Question

integrate by parts :
x tan ^-1 x
@SolomonZelman

Answer 1

i ended up here : x^2 /2 tan^-1 x - § 1 / root (x^2 + 1) * x^2 /2 .dx
and i lost it..

Answer 2

this is very nasty for me to explain, because I am myself a student...
§ x tan \(\scriptsize\color{black}{ ^{-1}}\)x dx

I don't see any other method to use other than your's :)

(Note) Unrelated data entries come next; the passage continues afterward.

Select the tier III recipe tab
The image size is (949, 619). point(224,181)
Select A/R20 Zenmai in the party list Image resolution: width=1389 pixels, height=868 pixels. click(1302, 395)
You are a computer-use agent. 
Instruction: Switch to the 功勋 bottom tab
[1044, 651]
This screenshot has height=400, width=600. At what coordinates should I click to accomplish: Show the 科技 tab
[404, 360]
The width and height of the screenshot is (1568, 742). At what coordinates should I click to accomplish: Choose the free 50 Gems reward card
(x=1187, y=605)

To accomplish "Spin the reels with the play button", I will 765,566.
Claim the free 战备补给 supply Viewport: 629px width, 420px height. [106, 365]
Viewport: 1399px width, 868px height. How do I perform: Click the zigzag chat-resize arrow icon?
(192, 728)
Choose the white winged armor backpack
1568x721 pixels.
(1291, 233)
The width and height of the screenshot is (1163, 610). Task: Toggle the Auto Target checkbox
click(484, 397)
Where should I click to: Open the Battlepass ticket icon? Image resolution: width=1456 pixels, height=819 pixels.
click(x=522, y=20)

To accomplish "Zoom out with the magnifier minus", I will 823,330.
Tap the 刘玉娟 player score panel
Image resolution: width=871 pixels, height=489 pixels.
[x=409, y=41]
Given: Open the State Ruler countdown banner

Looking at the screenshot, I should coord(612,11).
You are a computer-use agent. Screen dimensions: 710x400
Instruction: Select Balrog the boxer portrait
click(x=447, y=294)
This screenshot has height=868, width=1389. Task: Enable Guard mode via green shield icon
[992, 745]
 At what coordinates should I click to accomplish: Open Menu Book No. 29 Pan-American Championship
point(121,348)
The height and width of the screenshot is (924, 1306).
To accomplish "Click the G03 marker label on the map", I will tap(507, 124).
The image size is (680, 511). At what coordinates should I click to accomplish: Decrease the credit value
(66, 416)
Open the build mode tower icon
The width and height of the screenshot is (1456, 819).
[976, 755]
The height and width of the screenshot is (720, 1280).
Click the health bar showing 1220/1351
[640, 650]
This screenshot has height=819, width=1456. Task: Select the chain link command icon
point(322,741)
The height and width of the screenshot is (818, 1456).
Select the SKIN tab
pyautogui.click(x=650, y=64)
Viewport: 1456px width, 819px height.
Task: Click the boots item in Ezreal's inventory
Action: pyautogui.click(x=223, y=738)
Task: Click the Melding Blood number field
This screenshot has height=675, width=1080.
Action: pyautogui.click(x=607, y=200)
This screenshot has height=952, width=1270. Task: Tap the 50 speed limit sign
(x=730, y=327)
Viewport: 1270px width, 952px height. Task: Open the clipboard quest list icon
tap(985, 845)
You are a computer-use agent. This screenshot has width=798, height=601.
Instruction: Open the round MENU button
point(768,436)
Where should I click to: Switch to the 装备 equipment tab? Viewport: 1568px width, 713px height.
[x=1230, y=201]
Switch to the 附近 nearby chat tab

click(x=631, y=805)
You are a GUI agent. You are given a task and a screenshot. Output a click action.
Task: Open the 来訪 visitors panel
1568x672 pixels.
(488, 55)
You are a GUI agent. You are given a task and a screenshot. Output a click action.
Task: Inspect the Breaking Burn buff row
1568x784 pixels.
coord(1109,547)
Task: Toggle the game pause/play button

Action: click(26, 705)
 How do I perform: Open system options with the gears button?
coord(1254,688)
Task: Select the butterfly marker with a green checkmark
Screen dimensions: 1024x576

tan \(\scriptsize\color{black}{ ^{-1}}\)x=f
df = 1/(x²+1) dx
dg=xdx
g=x²/2

and this all is in `§f dg= fg - §g df `

Answer 3

This is how I would start at least.

Answer 4

m sorry but here we need to solve it "by parts" and not by substitution!

Answer 5

No, I am integrating ' x tan \(\scriptsize\color{black}{ ^{-1}}\)x ' like this, and it is by parts.

Answer 6

§f1 . f2 .dx= f1 §f2 dx - § [df1/dx §f2 dx ] dx
i meant solve it by this!

Answer 7

I am very confusing often times, but when I am continuing I am getting,

½ x² tan \(\scriptsize\color{black}{ ^{-1}}\)x - § x² / [ 2(x² +1) ] dx
½ x² tan \(\scriptsize\color{black}{ ^{-1}}\)x - ½§ x² / [ (x² +1) ] dx

then, long division for the second integral,

½ x² tan \(\scriptsize\color{black}{ ^{-1}}\)x - ½§ 1- [1/(x² +1) ] dx

Answer 8

½ x² tan \(\scriptsize\color{black}{ ^{-1}}\)x - ½§ 1/(x² +1) dx - ½ § 1 dx

Answer 9

½ x² tan\(\scriptsize\color{black}{ ^{-1}}\)(x) + ½ tan\(\scriptsize\color{black}{ ^{-1}}\)(x) -x/2 +C

Answer 10

then factor out of 1/2

Answer 11

is the differentiation of tan^-1 x = x^2 +1 or root ( x^2 +1 ) ?

Answer 12

none

Answer 13

1/ (x² +1)

Answer 14

yeah, .. I am not a very good helper.... igtg

Answer 15

ohk.. thankyou soo much this was my mistake..

Answer 16

okay thanks.. i got the answer (: and ur a great great helper :D

Answer 17

yw... btw, the highest math course I took was trigonometry, will leave it with this... bye and yw.

Answer 18

bbye (: @SolomonZelman